L’importanza dell’anniversario, come detto, è stata sottolineata dall’episcopato cattolico con una dichiarazione a cura dell’Administrative Committee: “In questo giorno, riflettendo sulla sua vita e sul suo lavoro, dobbiamo chiederci se stiamo facendo tutto il possibile per costruire la cultura dell’amore, del rispetto e della pace a cui il Vangelo ci chiama. Cosa ci viene chiesto di fare per nell’interesse del nostro fratello o nostra sorella che soffre ancora sotto il peso del razzismo?”

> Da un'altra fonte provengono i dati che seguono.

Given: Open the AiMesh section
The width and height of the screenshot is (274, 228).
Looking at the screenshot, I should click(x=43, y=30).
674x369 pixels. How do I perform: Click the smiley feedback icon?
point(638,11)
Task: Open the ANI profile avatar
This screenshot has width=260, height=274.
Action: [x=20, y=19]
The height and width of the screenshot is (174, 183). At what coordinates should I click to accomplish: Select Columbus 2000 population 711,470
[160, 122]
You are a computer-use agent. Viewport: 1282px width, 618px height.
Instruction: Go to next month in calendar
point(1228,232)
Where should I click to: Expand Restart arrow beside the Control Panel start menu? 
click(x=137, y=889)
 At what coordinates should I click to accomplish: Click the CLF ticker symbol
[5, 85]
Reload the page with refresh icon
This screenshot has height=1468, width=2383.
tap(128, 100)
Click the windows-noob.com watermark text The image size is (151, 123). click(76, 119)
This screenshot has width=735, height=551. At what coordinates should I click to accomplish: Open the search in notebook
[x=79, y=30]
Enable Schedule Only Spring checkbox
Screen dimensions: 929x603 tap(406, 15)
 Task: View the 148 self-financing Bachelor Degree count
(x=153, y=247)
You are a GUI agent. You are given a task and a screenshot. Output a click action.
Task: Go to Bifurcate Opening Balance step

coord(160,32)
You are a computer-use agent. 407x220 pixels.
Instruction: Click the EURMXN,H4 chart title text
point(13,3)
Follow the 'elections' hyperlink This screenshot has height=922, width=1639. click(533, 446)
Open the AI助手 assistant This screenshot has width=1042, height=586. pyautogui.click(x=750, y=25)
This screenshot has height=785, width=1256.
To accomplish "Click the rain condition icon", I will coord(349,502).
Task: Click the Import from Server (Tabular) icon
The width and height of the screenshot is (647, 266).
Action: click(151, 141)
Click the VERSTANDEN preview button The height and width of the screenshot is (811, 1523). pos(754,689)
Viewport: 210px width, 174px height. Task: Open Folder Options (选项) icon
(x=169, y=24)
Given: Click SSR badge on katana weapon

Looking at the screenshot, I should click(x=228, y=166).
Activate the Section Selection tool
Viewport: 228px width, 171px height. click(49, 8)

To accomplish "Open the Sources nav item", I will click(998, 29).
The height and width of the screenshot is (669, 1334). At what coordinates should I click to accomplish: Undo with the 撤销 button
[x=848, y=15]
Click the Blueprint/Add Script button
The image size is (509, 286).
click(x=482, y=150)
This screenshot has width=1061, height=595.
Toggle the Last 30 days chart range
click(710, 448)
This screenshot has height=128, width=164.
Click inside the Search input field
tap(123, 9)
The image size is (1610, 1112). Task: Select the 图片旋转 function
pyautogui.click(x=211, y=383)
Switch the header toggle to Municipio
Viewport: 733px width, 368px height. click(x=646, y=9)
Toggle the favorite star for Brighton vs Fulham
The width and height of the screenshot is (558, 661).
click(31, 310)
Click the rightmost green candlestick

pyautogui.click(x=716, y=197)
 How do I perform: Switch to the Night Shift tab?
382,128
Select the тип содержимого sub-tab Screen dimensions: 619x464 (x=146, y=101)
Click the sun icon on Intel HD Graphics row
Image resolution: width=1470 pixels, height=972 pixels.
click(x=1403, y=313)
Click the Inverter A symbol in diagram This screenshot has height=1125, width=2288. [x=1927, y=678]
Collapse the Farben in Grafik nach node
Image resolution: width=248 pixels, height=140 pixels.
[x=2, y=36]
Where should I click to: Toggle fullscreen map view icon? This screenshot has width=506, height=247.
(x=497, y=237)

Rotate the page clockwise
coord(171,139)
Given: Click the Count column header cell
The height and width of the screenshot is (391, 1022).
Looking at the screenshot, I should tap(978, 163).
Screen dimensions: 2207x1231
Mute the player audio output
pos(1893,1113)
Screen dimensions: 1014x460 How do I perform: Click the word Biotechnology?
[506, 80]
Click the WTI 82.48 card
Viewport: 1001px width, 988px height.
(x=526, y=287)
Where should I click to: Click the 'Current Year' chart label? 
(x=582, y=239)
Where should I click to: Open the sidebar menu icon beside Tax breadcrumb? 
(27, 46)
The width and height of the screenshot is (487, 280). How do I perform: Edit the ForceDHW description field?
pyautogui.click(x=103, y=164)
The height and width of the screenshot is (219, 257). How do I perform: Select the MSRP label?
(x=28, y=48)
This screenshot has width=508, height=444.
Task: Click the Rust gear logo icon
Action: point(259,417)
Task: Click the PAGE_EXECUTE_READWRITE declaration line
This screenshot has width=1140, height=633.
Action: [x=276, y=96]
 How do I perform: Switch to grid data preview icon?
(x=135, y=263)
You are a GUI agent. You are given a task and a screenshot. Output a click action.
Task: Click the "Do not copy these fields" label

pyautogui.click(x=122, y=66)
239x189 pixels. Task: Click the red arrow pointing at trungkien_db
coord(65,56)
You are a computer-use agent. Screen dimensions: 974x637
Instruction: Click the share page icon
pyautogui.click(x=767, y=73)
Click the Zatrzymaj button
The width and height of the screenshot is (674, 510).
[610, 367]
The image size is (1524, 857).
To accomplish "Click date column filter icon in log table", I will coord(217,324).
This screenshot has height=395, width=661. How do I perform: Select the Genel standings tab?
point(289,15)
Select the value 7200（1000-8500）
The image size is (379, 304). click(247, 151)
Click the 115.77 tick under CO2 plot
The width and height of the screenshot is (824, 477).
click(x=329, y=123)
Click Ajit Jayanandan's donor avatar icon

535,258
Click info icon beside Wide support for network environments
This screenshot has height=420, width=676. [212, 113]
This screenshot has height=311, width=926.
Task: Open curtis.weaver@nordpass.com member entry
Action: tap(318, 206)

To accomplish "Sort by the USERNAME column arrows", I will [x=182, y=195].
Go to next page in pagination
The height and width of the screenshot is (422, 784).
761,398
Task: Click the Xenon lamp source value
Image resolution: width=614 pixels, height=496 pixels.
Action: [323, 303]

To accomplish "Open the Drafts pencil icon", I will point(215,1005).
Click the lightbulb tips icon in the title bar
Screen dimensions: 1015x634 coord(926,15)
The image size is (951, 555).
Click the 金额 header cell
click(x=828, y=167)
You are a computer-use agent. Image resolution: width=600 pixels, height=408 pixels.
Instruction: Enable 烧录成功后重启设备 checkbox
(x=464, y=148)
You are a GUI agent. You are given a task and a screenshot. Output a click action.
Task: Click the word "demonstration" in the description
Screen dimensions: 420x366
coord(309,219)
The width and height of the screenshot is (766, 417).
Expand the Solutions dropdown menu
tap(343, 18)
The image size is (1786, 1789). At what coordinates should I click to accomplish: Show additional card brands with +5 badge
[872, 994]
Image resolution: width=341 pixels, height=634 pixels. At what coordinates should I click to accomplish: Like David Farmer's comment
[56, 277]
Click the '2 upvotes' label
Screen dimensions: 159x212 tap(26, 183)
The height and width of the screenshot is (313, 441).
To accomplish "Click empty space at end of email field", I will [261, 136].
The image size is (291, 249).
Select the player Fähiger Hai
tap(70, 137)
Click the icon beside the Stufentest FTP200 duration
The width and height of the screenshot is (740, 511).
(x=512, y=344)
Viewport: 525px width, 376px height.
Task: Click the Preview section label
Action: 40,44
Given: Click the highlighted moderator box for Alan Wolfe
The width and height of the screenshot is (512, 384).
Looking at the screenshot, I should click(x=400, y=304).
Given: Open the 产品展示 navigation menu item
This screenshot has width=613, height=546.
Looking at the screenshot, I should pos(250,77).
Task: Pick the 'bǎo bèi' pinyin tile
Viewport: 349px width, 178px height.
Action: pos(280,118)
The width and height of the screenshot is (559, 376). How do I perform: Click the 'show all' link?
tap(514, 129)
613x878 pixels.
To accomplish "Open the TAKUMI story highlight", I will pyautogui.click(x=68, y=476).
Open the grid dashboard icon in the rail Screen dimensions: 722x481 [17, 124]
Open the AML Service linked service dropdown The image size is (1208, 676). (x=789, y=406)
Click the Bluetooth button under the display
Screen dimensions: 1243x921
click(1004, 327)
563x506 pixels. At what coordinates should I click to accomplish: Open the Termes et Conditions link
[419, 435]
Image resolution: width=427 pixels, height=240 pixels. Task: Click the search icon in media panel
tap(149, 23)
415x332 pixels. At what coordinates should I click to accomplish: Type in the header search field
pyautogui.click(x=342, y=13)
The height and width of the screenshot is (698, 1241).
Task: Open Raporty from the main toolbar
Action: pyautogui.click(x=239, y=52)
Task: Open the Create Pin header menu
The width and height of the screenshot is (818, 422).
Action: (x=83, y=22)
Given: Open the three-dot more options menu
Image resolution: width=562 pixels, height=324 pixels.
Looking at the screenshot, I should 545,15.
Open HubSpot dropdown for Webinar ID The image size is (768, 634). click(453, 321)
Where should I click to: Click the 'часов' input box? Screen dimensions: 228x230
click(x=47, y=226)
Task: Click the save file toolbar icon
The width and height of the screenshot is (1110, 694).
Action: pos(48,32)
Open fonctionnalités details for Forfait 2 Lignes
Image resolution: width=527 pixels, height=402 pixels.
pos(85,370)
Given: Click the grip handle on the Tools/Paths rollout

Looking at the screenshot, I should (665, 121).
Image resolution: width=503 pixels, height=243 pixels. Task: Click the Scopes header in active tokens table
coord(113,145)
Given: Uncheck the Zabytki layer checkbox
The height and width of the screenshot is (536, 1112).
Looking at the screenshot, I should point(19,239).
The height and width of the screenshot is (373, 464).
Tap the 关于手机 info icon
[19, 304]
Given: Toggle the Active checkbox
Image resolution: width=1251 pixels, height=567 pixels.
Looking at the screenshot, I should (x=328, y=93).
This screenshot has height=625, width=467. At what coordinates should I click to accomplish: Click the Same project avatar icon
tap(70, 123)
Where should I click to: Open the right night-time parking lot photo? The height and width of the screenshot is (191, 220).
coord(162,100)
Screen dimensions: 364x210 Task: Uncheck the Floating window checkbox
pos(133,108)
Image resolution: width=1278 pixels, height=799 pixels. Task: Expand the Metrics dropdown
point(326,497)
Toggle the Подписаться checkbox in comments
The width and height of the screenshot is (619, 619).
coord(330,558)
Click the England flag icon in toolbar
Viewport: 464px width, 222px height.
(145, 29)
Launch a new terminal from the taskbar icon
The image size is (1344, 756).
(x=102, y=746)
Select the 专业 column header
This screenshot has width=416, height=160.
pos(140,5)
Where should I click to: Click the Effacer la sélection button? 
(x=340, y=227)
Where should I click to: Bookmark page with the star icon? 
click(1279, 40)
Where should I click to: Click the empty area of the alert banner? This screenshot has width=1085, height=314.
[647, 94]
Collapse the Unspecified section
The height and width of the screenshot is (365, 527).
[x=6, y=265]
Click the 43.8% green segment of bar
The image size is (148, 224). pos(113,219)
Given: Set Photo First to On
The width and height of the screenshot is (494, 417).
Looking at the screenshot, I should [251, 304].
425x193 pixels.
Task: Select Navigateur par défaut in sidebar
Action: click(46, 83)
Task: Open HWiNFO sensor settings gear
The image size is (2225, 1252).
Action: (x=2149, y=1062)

Inoltre i vescovi statunitensi hanno ricordato la fedeltà al ‘principio della resistenza non violenta’: “King era andato a Memphis per sostenere i lavoratori dei servizi igienico-sanitari afro-americani sottopagati e sfruttati. Sentiva che Dio lo aveva chiamato alla solidarietà con i suoi fratelli e sorelle bisognosi.

Nel suo discorso finale della sera prima della sua morte, ha fatto esplicito riferimento alle numerose minacce contro di lui. Ma più importante per lui, disse, era il suo desiderio di fare semplicemente la volontà di Dio”.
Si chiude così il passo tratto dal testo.